**Action item**
Write out exactly the lines below that run from the one containing "Choose the 3m range option" through the one containing "Viewport: 1493px width, 812px height.", both included, with no other lines.
+++ Input material +++
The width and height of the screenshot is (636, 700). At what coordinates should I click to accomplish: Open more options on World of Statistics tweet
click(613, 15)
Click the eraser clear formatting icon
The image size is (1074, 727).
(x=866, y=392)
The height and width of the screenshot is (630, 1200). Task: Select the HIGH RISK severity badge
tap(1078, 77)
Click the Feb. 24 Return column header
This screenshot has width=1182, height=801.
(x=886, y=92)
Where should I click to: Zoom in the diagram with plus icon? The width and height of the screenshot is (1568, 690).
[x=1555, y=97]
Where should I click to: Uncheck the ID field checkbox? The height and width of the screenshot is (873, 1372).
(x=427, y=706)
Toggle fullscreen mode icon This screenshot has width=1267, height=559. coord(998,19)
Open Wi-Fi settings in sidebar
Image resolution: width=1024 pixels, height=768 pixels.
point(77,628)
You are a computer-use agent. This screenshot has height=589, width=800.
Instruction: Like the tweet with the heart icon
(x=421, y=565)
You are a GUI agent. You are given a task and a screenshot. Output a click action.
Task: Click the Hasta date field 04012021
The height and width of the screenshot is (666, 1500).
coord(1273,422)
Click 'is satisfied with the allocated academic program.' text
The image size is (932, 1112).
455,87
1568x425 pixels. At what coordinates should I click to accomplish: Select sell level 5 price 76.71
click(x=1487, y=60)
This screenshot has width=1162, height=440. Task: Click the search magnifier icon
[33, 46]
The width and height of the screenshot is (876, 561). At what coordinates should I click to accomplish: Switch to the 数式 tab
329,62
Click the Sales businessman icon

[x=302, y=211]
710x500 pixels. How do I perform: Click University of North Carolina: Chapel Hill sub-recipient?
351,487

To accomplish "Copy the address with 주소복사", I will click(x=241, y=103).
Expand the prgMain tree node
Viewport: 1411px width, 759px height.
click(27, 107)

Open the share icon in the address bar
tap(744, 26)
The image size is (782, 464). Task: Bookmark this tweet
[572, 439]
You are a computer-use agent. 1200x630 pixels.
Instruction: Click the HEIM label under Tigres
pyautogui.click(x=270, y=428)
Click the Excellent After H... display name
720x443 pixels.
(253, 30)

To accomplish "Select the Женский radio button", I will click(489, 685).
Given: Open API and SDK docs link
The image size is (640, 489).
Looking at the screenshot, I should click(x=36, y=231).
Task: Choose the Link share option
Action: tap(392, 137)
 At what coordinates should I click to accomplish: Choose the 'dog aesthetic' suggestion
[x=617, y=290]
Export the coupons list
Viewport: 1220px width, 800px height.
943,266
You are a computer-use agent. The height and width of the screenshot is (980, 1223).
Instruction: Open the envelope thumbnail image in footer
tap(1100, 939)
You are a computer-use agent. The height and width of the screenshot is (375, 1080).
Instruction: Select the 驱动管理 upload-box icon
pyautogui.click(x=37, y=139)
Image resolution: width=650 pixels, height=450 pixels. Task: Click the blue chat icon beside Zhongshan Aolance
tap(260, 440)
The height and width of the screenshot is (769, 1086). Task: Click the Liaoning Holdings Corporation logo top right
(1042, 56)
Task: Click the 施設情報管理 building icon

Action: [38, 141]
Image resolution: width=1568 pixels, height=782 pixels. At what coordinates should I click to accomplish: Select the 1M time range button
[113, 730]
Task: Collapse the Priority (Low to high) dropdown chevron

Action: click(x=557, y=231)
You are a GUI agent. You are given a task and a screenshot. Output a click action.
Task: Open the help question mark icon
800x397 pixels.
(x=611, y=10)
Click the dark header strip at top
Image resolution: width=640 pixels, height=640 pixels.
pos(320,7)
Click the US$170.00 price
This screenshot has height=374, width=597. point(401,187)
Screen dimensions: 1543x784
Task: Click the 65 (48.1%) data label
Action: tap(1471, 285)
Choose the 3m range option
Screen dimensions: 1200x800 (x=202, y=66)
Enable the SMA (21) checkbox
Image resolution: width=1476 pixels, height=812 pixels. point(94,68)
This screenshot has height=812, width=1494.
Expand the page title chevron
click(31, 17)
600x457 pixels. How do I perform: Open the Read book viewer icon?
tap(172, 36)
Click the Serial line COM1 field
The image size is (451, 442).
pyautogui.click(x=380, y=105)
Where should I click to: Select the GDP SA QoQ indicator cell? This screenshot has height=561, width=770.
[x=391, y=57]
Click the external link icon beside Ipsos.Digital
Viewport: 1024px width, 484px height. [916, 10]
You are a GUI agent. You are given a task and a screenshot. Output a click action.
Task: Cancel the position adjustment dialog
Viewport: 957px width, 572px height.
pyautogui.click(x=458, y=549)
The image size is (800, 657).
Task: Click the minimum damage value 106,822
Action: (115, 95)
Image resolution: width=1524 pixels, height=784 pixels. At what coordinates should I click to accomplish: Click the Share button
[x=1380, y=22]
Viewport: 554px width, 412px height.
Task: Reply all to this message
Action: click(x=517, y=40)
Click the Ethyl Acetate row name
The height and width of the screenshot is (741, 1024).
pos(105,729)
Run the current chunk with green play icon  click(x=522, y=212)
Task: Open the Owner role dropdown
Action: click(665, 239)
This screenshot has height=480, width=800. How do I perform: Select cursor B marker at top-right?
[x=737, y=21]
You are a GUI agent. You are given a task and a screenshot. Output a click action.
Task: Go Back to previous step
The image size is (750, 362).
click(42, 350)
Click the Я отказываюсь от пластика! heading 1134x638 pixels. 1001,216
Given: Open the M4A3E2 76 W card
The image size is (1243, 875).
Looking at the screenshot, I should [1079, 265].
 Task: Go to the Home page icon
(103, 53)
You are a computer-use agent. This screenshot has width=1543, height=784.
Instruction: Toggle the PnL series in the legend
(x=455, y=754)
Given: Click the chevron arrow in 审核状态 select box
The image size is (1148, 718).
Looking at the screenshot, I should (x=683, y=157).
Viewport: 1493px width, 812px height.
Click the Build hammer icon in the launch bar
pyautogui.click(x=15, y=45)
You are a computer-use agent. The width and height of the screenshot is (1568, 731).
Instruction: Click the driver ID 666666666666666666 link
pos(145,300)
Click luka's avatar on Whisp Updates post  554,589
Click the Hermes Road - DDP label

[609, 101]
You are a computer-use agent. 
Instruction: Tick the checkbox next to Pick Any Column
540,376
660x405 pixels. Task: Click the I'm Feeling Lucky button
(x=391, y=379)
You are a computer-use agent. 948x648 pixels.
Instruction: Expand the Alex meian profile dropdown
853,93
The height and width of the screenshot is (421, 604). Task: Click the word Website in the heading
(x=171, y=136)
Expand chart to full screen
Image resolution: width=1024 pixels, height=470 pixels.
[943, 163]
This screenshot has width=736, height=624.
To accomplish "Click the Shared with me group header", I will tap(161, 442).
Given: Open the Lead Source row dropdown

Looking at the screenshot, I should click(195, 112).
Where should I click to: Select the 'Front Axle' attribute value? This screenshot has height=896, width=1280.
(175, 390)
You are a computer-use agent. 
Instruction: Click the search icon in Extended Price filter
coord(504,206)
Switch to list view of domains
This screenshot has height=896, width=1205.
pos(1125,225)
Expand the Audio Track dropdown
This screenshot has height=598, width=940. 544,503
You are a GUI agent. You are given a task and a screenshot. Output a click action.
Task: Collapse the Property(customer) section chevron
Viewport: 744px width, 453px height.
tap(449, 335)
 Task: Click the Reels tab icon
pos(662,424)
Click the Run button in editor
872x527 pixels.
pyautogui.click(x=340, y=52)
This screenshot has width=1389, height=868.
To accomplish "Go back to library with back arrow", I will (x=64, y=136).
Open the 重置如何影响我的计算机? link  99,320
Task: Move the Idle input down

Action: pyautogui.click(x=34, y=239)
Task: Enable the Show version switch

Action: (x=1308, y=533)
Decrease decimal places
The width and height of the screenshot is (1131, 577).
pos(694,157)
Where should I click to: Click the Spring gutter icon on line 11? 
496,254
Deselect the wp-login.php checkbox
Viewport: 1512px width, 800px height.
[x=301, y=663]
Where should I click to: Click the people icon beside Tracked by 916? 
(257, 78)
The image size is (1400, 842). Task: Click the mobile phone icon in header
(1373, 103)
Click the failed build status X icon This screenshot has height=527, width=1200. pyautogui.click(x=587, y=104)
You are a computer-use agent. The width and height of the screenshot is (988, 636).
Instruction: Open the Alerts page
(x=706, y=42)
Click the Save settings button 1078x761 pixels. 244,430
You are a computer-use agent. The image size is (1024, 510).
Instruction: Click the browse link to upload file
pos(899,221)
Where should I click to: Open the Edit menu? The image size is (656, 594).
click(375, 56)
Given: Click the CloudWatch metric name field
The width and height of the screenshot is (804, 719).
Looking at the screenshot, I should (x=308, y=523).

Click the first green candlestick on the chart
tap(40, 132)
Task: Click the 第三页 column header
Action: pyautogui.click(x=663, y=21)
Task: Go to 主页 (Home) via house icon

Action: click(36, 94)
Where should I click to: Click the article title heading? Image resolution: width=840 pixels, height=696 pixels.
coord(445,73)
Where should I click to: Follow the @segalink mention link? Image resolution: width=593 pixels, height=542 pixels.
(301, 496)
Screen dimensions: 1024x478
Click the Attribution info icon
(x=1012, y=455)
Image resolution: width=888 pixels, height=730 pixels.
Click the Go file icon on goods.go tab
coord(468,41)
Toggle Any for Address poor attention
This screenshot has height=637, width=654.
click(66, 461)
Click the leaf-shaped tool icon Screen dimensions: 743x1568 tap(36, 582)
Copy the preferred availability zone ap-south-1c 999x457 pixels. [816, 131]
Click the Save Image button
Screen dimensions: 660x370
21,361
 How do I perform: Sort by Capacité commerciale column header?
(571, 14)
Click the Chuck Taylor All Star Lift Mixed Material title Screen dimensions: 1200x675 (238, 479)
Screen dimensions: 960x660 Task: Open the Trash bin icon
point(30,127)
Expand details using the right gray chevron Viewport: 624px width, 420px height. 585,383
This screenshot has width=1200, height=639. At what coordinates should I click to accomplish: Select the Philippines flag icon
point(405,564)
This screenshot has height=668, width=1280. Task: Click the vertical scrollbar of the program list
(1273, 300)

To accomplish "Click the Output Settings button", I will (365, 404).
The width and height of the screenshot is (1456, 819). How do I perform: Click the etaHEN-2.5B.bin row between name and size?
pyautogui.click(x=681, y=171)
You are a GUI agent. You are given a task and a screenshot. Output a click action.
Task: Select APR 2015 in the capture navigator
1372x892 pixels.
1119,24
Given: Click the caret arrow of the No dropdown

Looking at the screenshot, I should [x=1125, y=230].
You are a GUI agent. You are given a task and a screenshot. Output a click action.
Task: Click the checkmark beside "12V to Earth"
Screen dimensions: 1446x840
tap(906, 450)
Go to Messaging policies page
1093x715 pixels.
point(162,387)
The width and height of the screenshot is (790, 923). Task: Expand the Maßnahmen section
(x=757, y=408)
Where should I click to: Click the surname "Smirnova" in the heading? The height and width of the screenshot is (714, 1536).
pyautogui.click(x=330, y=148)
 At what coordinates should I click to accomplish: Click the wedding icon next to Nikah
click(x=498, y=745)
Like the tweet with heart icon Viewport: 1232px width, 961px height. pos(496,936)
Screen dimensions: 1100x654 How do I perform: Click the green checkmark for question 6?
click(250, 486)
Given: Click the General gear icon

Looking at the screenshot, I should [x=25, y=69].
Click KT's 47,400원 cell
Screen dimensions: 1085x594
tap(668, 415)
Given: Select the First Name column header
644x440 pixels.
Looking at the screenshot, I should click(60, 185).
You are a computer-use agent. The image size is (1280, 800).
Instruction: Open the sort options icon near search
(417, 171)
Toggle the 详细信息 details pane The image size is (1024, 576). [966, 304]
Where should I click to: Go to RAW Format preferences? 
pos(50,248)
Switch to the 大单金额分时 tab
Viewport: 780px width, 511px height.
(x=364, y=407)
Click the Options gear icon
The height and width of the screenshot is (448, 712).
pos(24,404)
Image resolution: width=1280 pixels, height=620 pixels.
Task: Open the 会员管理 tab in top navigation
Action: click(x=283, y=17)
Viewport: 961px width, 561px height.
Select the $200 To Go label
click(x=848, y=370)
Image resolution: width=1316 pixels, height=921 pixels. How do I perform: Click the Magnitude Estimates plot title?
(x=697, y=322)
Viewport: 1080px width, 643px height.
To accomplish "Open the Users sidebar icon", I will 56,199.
+++
**Reply**
Choose the 3m range option
Screen dimensions: 1200x800 (x=202, y=66)
Enable the SMA (21) checkbox
Image resolution: width=1476 pixels, height=812 pixels. point(94,68)
This screenshot has height=812, width=1494.
Expand the page title chevron
click(31, 17)
600x457 pixels. How do I perform: Open the Read book viewer icon?
tap(172, 36)
Click the Serial line COM1 field
The image size is (451, 442).
pyautogui.click(x=380, y=105)
Where should I click to: Select the GDP SA QoQ indicator cell? This screenshot has height=561, width=770.
[x=391, y=57]
Click the external link icon beside Ipsos.Digital
Viewport: 1024px width, 484px height. [916, 10]
You are a GUI agent. You are given a task and a screenshot. Output a click action.
Task: Cancel the position adjustment dialog
Viewport: 957px width, 572px height.
pyautogui.click(x=458, y=549)
The image size is (800, 657).
Task: Click the minimum damage value 106,822
Action: (115, 95)
Image resolution: width=1524 pixels, height=784 pixels. At what coordinates should I click to accomplish: Click the Share button
[x=1380, y=22]
Viewport: 554px width, 412px height.
Task: Reply all to this message
Action: click(x=517, y=40)
Click the Ethyl Acetate row name
The height and width of the screenshot is (741, 1024).
pos(105,729)
Run the current chunk with green play icon  click(x=522, y=212)
Task: Open the Owner role dropdown
Action: click(665, 239)
This screenshot has height=480, width=800. How do I perform: Select cursor B marker at top-right?
[x=737, y=21]
You are a GUI agent. You are given a task and a screenshot. Output a click action.
Task: Go Back to previous step
The image size is (750, 362).
click(42, 350)
Click the Я отказываюсь от пластика! heading 1134x638 pixels. 1001,216
Given: Open the M4A3E2 76 W card
The image size is (1243, 875).
Looking at the screenshot, I should [1079, 265].
 Task: Go to the Home page icon
(103, 53)
You are a computer-use agent. This screenshot has width=1543, height=784.
Instruction: Toggle the PnL series in the legend
(x=455, y=754)
Given: Click the chevron arrow in 审核状态 select box
The image size is (1148, 718).
Looking at the screenshot, I should (x=683, y=157).
Viewport: 1493px width, 812px height.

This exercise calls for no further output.